Noncoding “junk DNA”, which constitutes 98% of our genome, is now generally considered to play a fundamental role in the precise regulation of coding genes to establish cell identity. One feature of functional “junk DNA” is its accessibility. In cancer cells, aberrant chromatin accessibility is recognized as one of the major hallmarks. Understanding such events requires high-throughput screening, such as Assay for Transposase-Accessible Chromatin using sequencing (ATAC-seq), which generates large-scale data that are puzzling for biologists. However, existing web tools only support cell line data and lack high-quality clinical phenotypes or matched transcriptomes. Here, we developed Shiny Pan-cancer Accessible Chromatin Explorer (SPACE) as an all-in-one web server encompassing 562,709 regulatory elements in 404 patients across 23 cancer types. To the best of our knowledge, SPACE is the first web application supporting ATAC-seq analysis with matched clinical phenotype and transcriptome data. The current version of SPACE supports the following: (i) searching of ranked regulatory elements (peaks); (ii) exploration of potential regulators of peaks; (iii) examination of the clinical relevance of selected peaks; (iv) prediction of peak-related pathways; (v) correlations of peaks with RNAs; and (vi) exploration of the role of peaks in the immune-related tumor microenvironment. Thus, SPACE is an operable and time-saving epigenetic resource for cancer biologists to examine the transcriptional and phenotypic consequences of DNA regulatory elements. SPACE is available at http://fun-science.club/SPACE.
In cancer cells, dynamic DNA accessibility orchestrates a precise regulatory network to foster oncogenes in cancer. State-of-the-art high-throughput technologies, such as ATAC-seq, can provide a precise map for understanding how chromatin states manipulate oncogenesis, which places ATAC-seq right in the limelight of the epigenetics community.1 However, existing online tools, such as Cistrome2 or ENCODE,3 are useful for cell-line-based analysis but do little in clinical sample-based analysis.
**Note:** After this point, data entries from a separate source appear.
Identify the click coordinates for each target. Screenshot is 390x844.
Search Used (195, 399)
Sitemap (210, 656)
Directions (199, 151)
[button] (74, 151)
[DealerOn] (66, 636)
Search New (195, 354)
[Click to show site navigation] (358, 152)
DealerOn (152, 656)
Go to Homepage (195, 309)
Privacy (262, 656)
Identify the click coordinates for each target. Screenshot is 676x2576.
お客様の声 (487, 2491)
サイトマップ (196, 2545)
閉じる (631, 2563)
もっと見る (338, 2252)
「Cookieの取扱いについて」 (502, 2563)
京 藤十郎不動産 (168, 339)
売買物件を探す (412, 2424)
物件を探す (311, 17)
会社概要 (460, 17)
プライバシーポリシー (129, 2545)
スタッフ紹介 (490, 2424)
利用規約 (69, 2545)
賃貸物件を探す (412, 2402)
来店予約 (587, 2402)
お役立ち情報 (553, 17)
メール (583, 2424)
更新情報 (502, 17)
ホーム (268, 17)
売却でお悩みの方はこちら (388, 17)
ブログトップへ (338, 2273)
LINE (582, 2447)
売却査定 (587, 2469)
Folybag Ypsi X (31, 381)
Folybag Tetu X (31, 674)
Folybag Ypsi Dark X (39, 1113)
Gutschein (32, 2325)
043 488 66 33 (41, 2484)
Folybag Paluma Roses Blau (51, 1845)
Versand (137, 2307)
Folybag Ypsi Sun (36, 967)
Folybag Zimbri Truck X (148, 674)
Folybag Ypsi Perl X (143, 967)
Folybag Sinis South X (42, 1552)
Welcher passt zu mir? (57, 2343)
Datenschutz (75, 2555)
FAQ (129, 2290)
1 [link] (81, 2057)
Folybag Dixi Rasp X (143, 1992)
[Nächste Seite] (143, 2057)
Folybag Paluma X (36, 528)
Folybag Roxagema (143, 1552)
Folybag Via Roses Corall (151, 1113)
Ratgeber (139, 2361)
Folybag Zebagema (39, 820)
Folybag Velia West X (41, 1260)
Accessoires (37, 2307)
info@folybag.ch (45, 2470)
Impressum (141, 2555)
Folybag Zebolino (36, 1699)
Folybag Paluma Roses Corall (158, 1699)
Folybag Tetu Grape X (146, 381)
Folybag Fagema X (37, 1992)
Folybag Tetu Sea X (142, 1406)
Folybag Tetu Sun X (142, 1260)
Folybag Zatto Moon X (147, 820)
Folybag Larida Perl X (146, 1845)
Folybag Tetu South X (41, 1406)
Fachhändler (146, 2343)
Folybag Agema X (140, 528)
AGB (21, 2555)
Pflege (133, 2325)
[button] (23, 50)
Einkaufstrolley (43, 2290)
Thus, there is a pressing need for developing a user-friendly resource of regulatory elements with high-quality phenotypes or matched transcriptomes. Most recently, newly published ATAC-seq datasets of TCGA samples make it possible to explore the clinical value of chromatin accessibility.1 However, large-scale data generated by ATAC-seq are hard for biologists to directly analyze. Linking the epigenome to matched transcriptional and clinical information requires programming skills and IT infrastructure.
Here, we developed SPACE (http://fun-science.club/SPACE) as an all-in-one web server to enable cancer biologists to analyze and visualize 562,709 accessible DNA elements from 404 patients across 23 cancer types. By integrating available datasets from public domains such as TCGA and ENCODE, SPACE allows users to search peaks (by gene or genomic regions) and further annotate peaks (super-enhancer, transcription factor (TF) binding, cis-regulatory, Expression quantitative trait loci (eQTL), and literature). With the matched transcriptome data, SPACE documents 17,638,113,605 peak-mRNA/lncRNA/miRNA pairs and their phenotypic association, such as prognosis or cancer subtype. Users can also predict peak-associated pathways and their role in the immune microenvironment. SPACE can serve as a useful resource to explore the roles of DNA regulatory elements and their associated transcriptional changes as well as the clinical relevance in cancer patients.
The user interface of SPACE was written in R Shiny. The detailed procedures of data processing are described on the document page of SPACE. In brief, SPACE supports an integrative analysis of ATAC-seq, RNA-seq, Chromatin Immunoprecipitation using sequencing (ChIP-seq), enhancers, 3D chromatin loops, literature mining, and eQTL analysis. Analysis results are returned to the web page and can be downloaded in PDF, XLS, CSV, and TXT formats. The workflow and typical output schema are shown in Fig. S1.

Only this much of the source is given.